**WORK TO BE COMPLETED**
Copy every one of the rows below word for word, keeping each line and the order unchanged.

**DATA SUPPLIED**
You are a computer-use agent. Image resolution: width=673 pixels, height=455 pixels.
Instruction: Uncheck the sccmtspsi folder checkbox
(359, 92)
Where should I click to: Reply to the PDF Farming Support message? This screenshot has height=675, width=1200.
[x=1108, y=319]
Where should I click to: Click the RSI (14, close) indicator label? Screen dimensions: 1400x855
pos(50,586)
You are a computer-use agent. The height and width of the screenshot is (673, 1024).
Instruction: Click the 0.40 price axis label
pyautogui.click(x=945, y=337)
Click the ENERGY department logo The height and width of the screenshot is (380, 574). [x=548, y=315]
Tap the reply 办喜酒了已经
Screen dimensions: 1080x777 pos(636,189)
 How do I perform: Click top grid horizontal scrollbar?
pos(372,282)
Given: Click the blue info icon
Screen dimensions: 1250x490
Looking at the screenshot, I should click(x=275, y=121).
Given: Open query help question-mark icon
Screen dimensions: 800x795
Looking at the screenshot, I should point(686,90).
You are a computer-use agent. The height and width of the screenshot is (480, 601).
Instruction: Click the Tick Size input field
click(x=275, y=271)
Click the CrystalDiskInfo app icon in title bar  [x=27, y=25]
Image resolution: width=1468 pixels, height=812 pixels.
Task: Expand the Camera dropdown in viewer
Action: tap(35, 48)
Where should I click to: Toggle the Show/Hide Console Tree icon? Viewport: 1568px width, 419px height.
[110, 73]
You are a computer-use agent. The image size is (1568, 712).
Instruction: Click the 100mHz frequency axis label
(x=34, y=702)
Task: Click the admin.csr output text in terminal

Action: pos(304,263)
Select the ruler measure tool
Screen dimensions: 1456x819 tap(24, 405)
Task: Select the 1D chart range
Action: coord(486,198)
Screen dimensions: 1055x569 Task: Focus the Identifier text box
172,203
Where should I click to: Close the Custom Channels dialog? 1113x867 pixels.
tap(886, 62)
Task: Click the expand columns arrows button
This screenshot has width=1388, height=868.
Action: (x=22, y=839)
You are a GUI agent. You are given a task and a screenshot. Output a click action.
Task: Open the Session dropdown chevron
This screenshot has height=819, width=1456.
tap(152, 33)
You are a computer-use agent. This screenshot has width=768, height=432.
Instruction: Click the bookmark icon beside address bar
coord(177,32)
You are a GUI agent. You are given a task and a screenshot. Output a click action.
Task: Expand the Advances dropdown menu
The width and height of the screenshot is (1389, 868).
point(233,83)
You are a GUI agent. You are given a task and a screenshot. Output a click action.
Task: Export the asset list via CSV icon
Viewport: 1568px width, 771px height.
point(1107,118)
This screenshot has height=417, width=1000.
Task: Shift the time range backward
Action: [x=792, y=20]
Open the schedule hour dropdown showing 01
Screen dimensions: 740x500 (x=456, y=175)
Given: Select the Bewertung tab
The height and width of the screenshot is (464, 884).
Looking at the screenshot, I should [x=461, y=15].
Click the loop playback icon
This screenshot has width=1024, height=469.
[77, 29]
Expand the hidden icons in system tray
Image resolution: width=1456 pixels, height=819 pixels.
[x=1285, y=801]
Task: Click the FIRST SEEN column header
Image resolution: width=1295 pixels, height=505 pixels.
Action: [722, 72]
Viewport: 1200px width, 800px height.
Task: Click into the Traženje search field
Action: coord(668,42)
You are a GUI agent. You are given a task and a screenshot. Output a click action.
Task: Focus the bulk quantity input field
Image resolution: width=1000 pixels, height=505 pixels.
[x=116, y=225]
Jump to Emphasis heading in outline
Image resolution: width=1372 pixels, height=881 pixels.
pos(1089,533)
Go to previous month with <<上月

**EXERCISE SOLUTION**
You are a computer-use agent. Image resolution: width=673 pixels, height=455 pixels.
Instruction: Uncheck the sccmtspsi folder checkbox
(359, 92)
Where should I click to: Reply to the PDF Farming Support message? This screenshot has height=675, width=1200.
[x=1108, y=319]
Where should I click to: Click the RSI (14, close) indicator label? Screen dimensions: 1400x855
pos(50,586)
You are a computer-use agent. The height and width of the screenshot is (673, 1024).
Instruction: Click the 0.40 price axis label
pyautogui.click(x=945, y=337)
Click the ENERGY department logo The height and width of the screenshot is (380, 574). [x=548, y=315]
Tap the reply 办喜酒了已经
Screen dimensions: 1080x777 pos(636,189)
 How do I perform: Click top grid horizontal scrollbar?
pos(372,282)
Given: Click the blue info icon
Screen dimensions: 1250x490
Looking at the screenshot, I should click(x=275, y=121).
Given: Open query help question-mark icon
Screen dimensions: 800x795
Looking at the screenshot, I should point(686,90).
You are a computer-use agent. The height and width of the screenshot is (480, 601).
Instruction: Click the Tick Size input field
click(x=275, y=271)
Click the CrystalDiskInfo app icon in title bar  [x=27, y=25]
Image resolution: width=1468 pixels, height=812 pixels.
Task: Expand the Camera dropdown in viewer
Action: tap(35, 48)
Where should I click to: Toggle the Show/Hide Console Tree icon? Viewport: 1568px width, 419px height.
[110, 73]
You are a computer-use agent. The image size is (1568, 712).
Instruction: Click the 100mHz frequency axis label
(x=34, y=702)
Task: Click the admin.csr output text in terminal

Action: pos(304,263)
Select the ruler measure tool
Screen dimensions: 1456x819 tap(24, 405)
Task: Select the 1D chart range
Action: coord(486,198)
Screen dimensions: 1055x569 Task: Focus the Identifier text box
172,203
Where should I click to: Close the Custom Channels dialog? 1113x867 pixels.
tap(886, 62)
Task: Click the expand columns arrows button
This screenshot has width=1388, height=868.
Action: (x=22, y=839)
You are a GUI agent. You are given a task and a screenshot. Output a click action.
Task: Open the Session dropdown chevron
This screenshot has height=819, width=1456.
tap(152, 33)
You are a computer-use agent. This screenshot has width=768, height=432.
Instruction: Click the bookmark icon beside address bar
coord(177,32)
You are a GUI agent. You are given a task and a screenshot. Output a click action.
Task: Expand the Advances dropdown menu
The width and height of the screenshot is (1389, 868).
point(233,83)
You are a GUI agent. You are given a task and a screenshot. Output a click action.
Task: Export the asset list via CSV icon
Viewport: 1568px width, 771px height.
point(1107,118)
This screenshot has height=417, width=1000.
Task: Shift the time range backward
Action: [x=792, y=20]
Open the schedule hour dropdown showing 01
Screen dimensions: 740x500 (x=456, y=175)
Given: Select the Bewertung tab
The height and width of the screenshot is (464, 884).
Looking at the screenshot, I should [x=461, y=15].
Click the loop playback icon
This screenshot has width=1024, height=469.
[77, 29]
Expand the hidden icons in system tray
Image resolution: width=1456 pixels, height=819 pixels.
[x=1285, y=801]
Task: Click the FIRST SEEN column header
Image resolution: width=1295 pixels, height=505 pixels.
Action: [722, 72]
Viewport: 1200px width, 800px height.
Task: Click into the Traženje search field
Action: coord(668,42)
You are a GUI agent. You are given a task and a screenshot. Output a click action.
Task: Focus the bulk quantity input field
Image resolution: width=1000 pixels, height=505 pixels.
[x=116, y=225]
Jump to Emphasis heading in outline
Image resolution: width=1372 pixels, height=881 pixels.
pos(1089,533)
Go to previous month with <<上月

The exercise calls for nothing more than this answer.